Someone once said, we are all spiritual beings having a physical experience.
Today, we went around the city-from the open markets in the city to Crosswords bookstore, to lunch. It was great. I love showing the city to others-the city I am so passionate about. It truly felt amazing at the bookstore. So many books ( I wanted to read every single Chicken Soup series books)-so little time. Nonetheless, no problemo! I will go back for more later, but for now, I am letting life be a book I am trying to read and interpret. It is amazing that despite not being a student here, I am like a student. I am learning for fun, for life. I got to attend lectures on psychiatry, do my own abhyas at the library on topics that interest me, eat at the cafeteria (that shaas and tea was amazing!), participate in yoga class. I feel like I have been able to explore a side of me that was hidden in every day "on your feet" lifestyle on today's life. I got to slow down here and literally smell the flowers and the dust alike! For some reason, I found fragrance even in yoga class with no AC or fan. I really hope to visit places like Haridwar, Rishikesh, Dehradun though! I don't know when or how-I just know I will.
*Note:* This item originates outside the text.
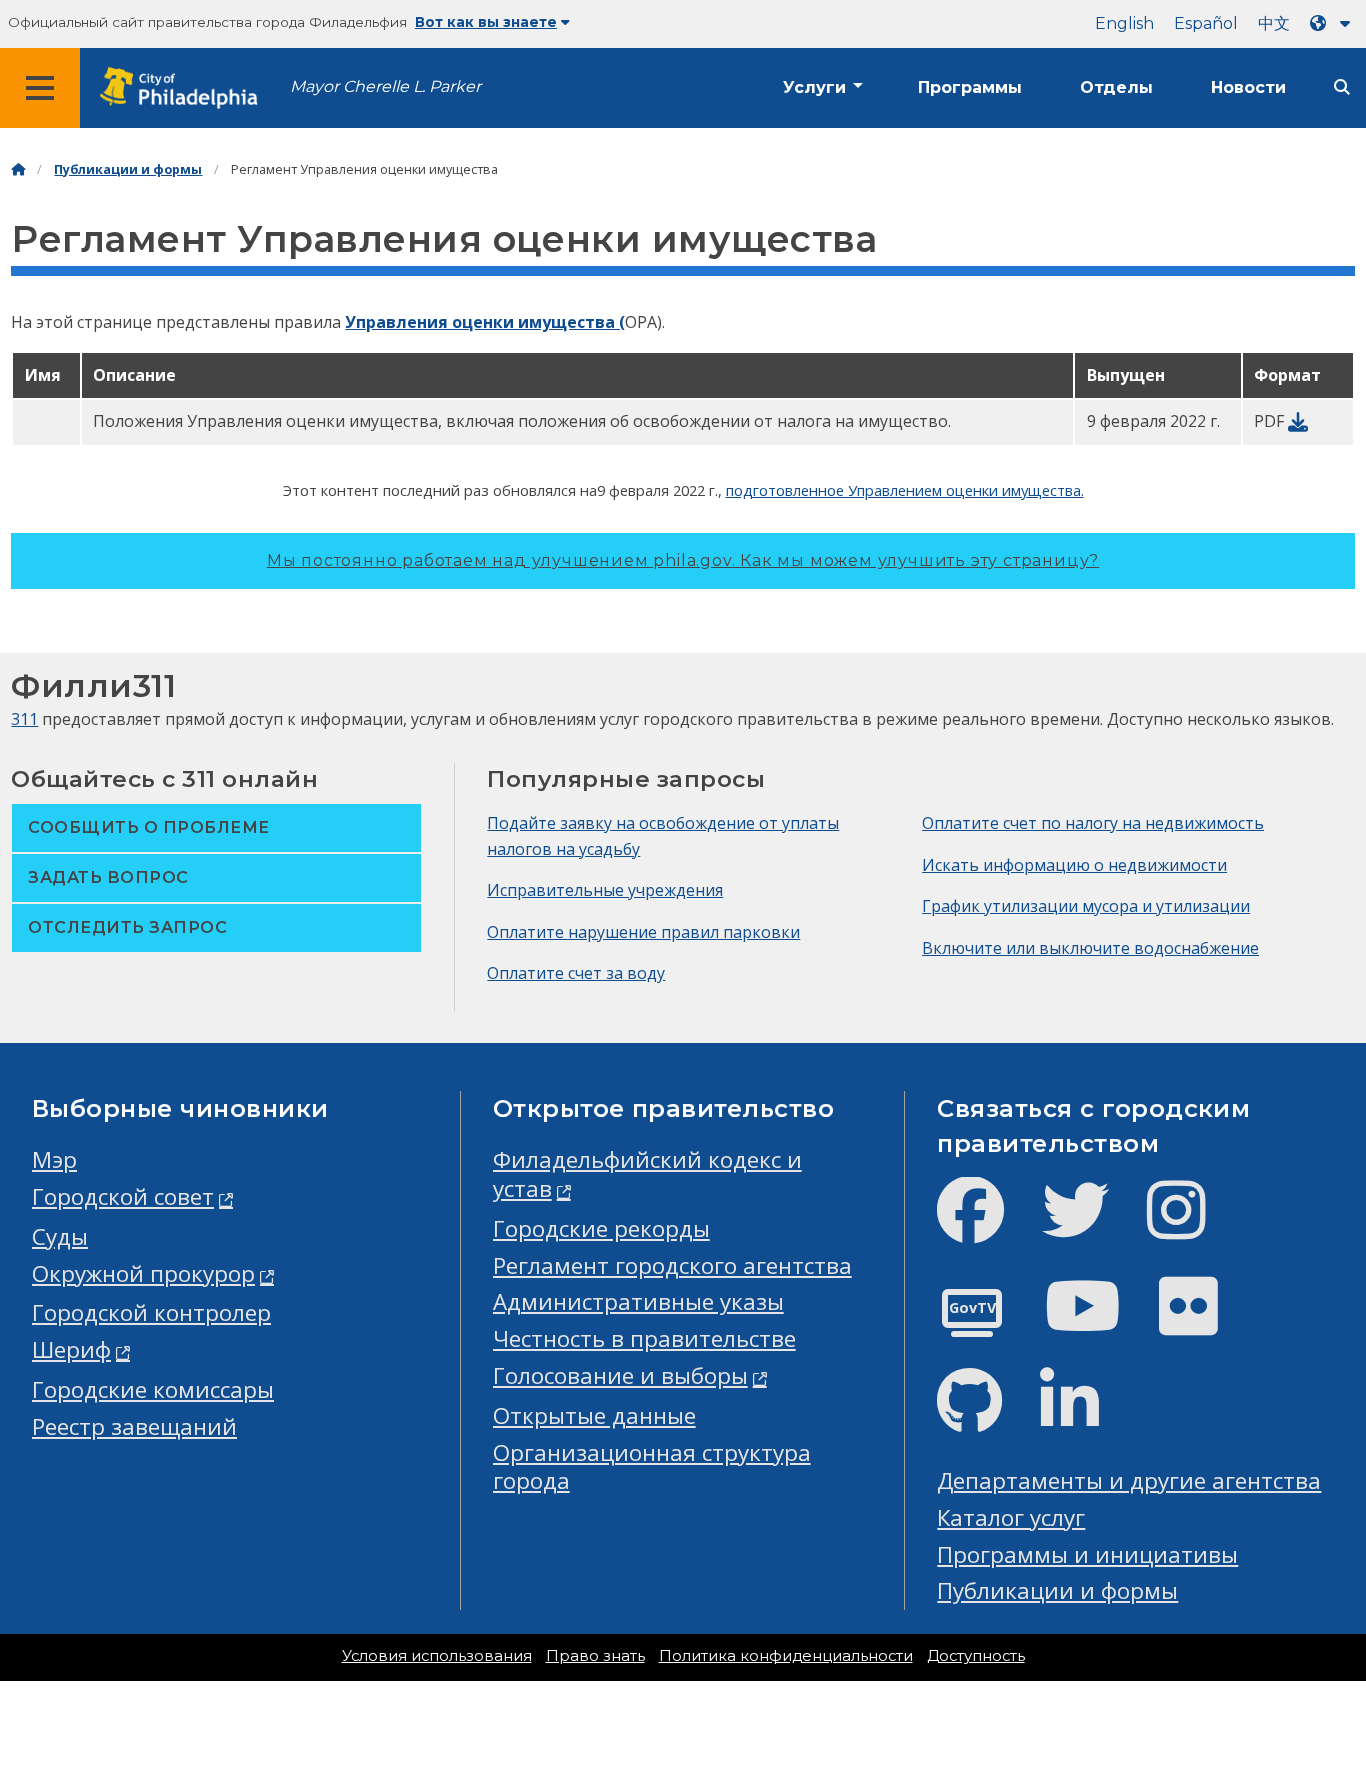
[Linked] (1085, 1417)
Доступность (976, 1656)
Next month, I will try to remain free from internet. If I am going to living by Gandhiji's principals, I need to be able to embrace the simple life. My life thus far made me attached to technology, but it is a bond I do not need to peace. I will replace that with writing and reading, with yoga and so forth.. I will try. Failure is not falling down; it is staying down.
Remember, your greatest strengths grow from your weaknesses.
My once shy and reserved nature is my new explore life attitude in which some hidden talkative version of me has stretched myself to be outgoing. Life is but a series of experiments as Gandhiji said in his autobiography, it is what you make it.